Il caro prezzi fa volare gli acquisti di cibo low cost con i discount alimentari che fanno segnare un balzo del +7,7% nelle vendite in valore, il più elevato tra tutte le tipologie distributive compreso il commercio elettronico.
Un risultato che evidenzia la difficoltà in cui si trovano le famiglie “nel tempo della guerra” che, spinte dai rincari, orientano le proprie spese su canali a basso prezzo e su beni essenziali come cibi e bevande. Con il conflitto Ucraina le quotazioni delle materie prime alimentari a livello mondiale hanno fatto registrare un balzo del 12,6% in un solo mese facendo registrare l’incremento più elevato mai registrato prima da quanto sono iniziate le rilevazioni nel 1990.
L’analisi Coldiretti evidenzia come nel mese di marzo 2022 si sia impennato al valore di 159,3 punti l’indice dei prezzi Fao che comprende un paniere di cinque prodotti agricoli di base. A tirare la volata sono i prezzi internazionali di oli vegetali, cereali e carne che hanno fatto registrare il massimo di sempre ma, in forte aumento, ci sono anche zucchero e lattiero caseari.

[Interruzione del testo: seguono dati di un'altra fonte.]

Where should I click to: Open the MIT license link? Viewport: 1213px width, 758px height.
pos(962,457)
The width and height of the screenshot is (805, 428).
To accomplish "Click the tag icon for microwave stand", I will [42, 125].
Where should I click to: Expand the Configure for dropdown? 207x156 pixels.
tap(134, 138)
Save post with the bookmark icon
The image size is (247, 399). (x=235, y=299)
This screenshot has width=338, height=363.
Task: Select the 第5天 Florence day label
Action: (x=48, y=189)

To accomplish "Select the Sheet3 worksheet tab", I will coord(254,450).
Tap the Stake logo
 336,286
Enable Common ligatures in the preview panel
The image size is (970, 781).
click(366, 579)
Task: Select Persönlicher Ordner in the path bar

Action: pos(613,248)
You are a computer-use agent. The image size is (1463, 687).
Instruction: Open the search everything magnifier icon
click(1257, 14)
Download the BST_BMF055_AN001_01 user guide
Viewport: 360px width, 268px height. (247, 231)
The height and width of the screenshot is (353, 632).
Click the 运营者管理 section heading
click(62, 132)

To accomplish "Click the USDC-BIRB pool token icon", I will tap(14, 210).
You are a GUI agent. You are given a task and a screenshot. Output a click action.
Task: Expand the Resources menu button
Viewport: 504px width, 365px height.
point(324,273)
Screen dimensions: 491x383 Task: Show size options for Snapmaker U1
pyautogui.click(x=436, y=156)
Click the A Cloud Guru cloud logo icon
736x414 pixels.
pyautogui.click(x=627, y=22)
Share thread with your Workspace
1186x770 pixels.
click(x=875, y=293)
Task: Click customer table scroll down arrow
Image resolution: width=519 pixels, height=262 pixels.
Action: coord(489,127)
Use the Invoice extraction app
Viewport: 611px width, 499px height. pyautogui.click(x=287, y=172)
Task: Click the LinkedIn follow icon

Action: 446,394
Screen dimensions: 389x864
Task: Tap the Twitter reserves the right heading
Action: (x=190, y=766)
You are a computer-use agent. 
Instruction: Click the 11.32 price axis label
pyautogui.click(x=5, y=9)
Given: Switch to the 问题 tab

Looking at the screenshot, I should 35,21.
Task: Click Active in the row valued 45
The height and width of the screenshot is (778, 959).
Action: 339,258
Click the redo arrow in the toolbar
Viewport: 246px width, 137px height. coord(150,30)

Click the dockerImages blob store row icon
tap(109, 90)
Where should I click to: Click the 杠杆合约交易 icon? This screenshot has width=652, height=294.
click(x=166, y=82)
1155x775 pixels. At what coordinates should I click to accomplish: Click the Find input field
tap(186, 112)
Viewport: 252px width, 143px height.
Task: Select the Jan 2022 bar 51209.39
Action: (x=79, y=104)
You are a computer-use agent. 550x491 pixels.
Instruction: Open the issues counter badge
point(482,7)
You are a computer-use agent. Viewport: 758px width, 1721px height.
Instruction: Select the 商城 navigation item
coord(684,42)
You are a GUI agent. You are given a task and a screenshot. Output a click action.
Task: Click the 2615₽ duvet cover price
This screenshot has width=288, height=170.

Nel dettaglio a marzo gli oli vegetali aumentano del 23,2%, i cereali del 17,1%, lo zucchero del 6,7%, la carne del 4,8% e i lattiero caseari del 2,6% rispetto al mese di febbraio, sotto la spinta dei pesanti rincari dei costi di produzione favoriti dai prezzi dell’energia.
Con la guerra rischia di venire a mancare dal mercato oltre ¼ del grano mondiale con l’Ucraina che insieme alla Russia controlla circa il 28% sugli scambi internazionali con oltre 55 milioni di tonnellate movimentate, ma anche il 16 % sugli scambi di mais (30 milioni di tonnellate) per l’alimentazione degli animali negli allevamenti e ben il 65% sugli scambi di olio di girasole, 10 milioni di tonnellate.
Senza la fine della guerra le semine primaverili di cereali in Ucraina saranno praticamente dimezzate su una superficie di 7 milioni di ettari rispetto ai 15 milioni precedenti all’invasione mentre le spedizioni dai porti del Mar Nero sono bloccate dalla Russia che peraltro ha minacciato di non fornire più cibo ai Paesi considerati ostili.
L’Italia negli ultimi 25 anni ha perso ¼ della propria superficie coltivabile per colpa dell’insufficiente riconoscimento economico del lavoro in agricoltura. Il risultato è che l’Italia è obbligata ad importare il 64% del grano per il pane, il 44% di quello necessario per la pasta, ma anche di mais e soia, fondamentali per l’alimentazione degli animali, con i raccolti nazionali che coprono rispettivamente appena il 53% e il 27% del fabbisogno italiano.